Saturday, August 23, 2014

Ce N'est Pas Un Pizzè

Surrealist humor aside, the famous Galettes de Pèrouges are ubiquitous. Along with the day-tripping tourists who must have it explained to them: "This is not a pizza; this is not a brioche." I mean, there's a stand by the info booth, another before you enter the main gate, one right next to our hotel, two competing shops 30 meters up the street, and another by the south gate. Also, it's what's for dessert at every restaurant, and woe the diner who dishonors this proud tradition with a mere glacé or crème brûlée.

About the only thing that rivals the galette and the tourist for its sheer pervasiveness is the foie gras. Every restaurant offers at least six variations, from turrine to gâteau to côte to rillette to salade gourmande to foie stuffed into an artichoke heart. That one I must try. I think there are an equal number of foie dishes to every other dish on every menu. And it's not just here: we stopped for lunch in St. Lager and guess what was featured? Even better, it came with fig compote. Karen's salad came with bacon, which she donated to the cause, so I stacked the above along with some greens and goose fat gelée onto a poppy seed roll and ended up in my fourth foie coma in as many days.

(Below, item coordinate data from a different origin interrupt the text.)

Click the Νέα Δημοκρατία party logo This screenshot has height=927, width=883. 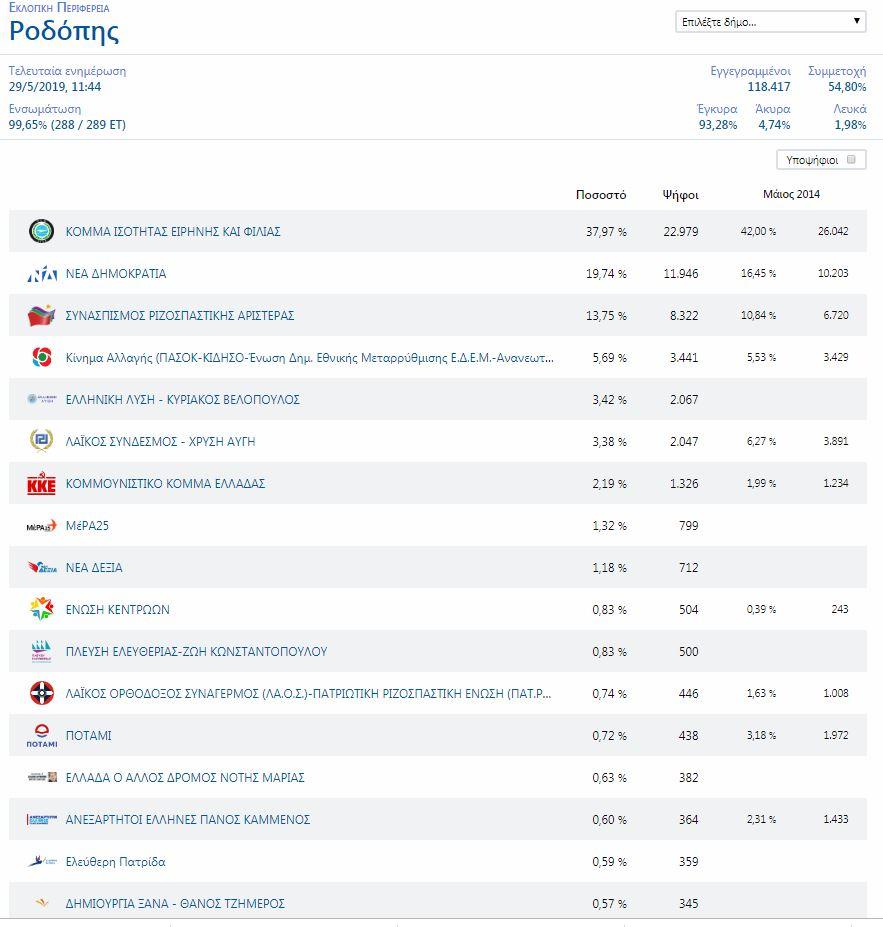pos(41,274)

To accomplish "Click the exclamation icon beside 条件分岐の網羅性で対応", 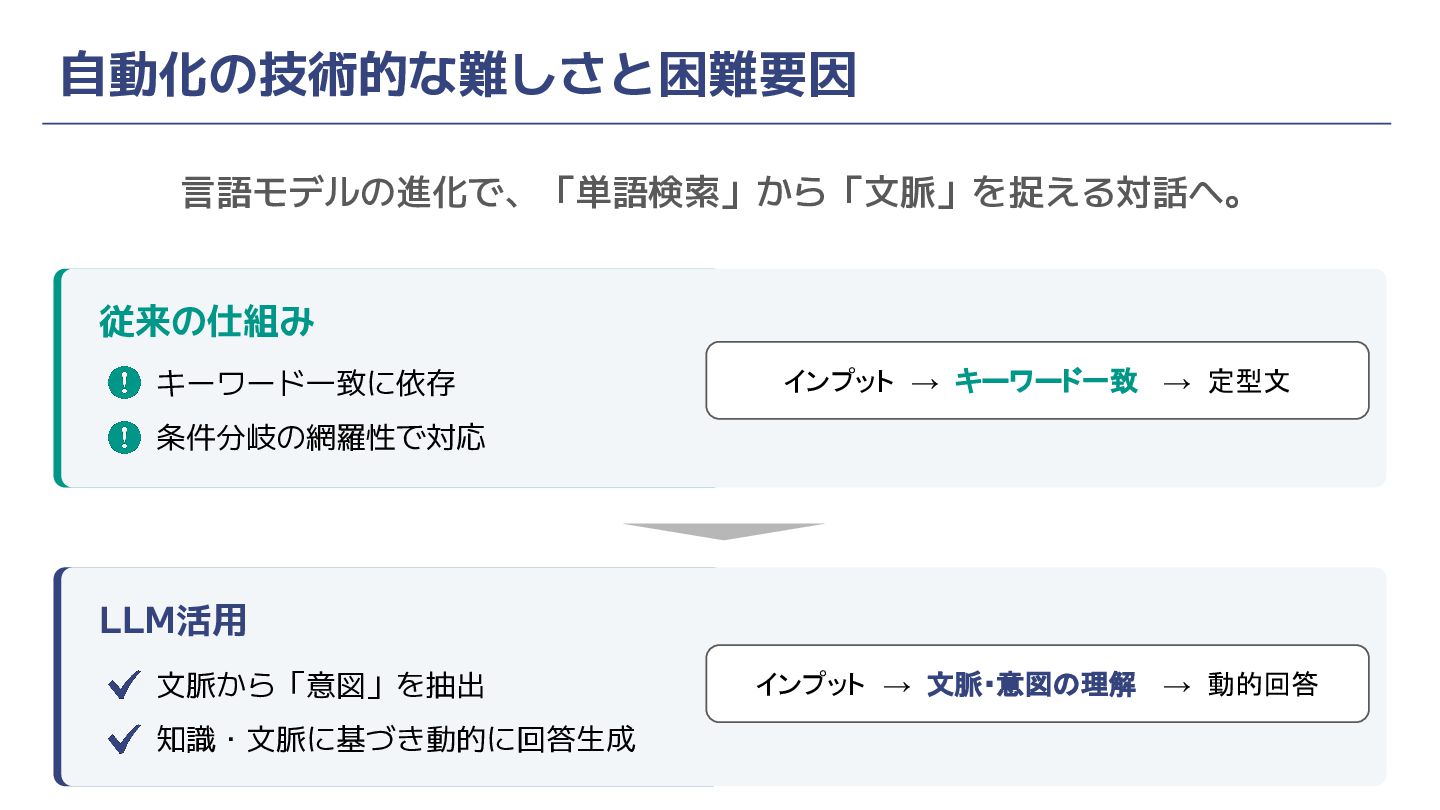I will [124, 437].
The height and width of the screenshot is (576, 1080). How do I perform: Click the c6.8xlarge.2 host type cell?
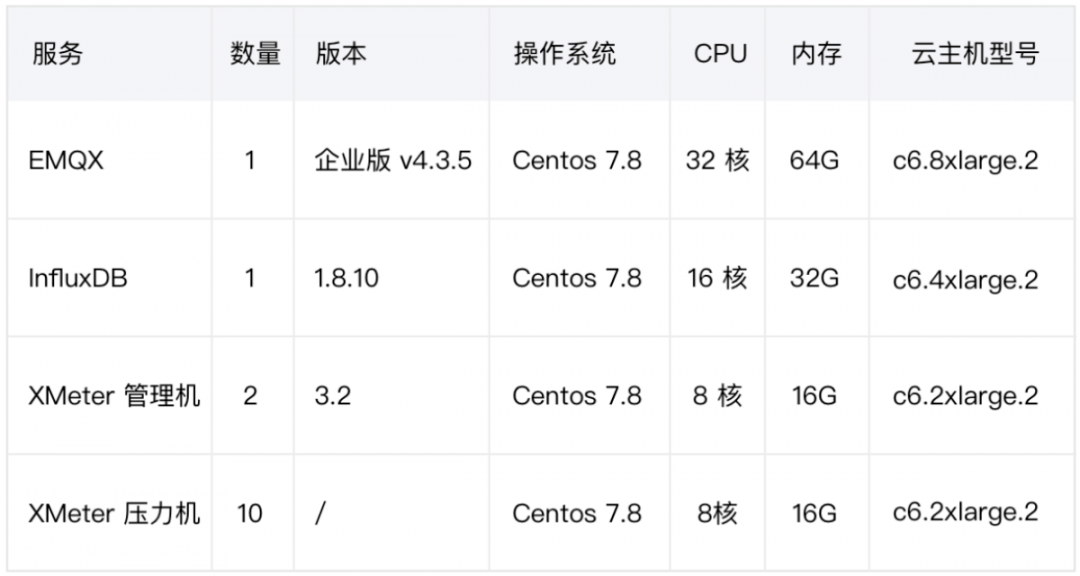(x=965, y=160)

Wait. What was I talking about? Pèrouges has a galette-based economy. It is the focus of labor and production. It is a final product and a mechanism of trade. It is customizable, but only in the approved fashion--cream, berries or sorbet (i.e., you can have it in any color you like as long as it's black). It is breakfast, dessert, mid-morning, mid-day, and mid-afternoon snack. Pèrouges eats, sleeps, breathes, and presumably farts galette. And we wouldn't have it any other way.